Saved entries
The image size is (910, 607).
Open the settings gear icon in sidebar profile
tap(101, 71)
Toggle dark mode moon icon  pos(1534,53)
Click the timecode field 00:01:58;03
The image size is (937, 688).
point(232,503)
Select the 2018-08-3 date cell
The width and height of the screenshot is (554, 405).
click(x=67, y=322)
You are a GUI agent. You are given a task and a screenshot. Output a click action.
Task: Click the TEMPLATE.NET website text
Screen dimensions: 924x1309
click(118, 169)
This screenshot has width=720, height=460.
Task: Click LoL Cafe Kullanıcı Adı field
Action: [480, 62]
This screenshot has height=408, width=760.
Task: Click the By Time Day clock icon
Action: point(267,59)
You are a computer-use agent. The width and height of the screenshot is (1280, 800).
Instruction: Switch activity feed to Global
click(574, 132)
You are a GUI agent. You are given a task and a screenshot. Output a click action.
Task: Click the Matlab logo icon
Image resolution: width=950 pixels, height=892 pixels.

• [Task requirements]
Starting at the line that contains "Task: Click the Matlab logo icon" and ending at the last line of the data, repeat each line exactly; include nothing else.

• [The completed task]
Task: Click the Matlab logo icon
Image resolution: width=950 pixels, height=892 pixels.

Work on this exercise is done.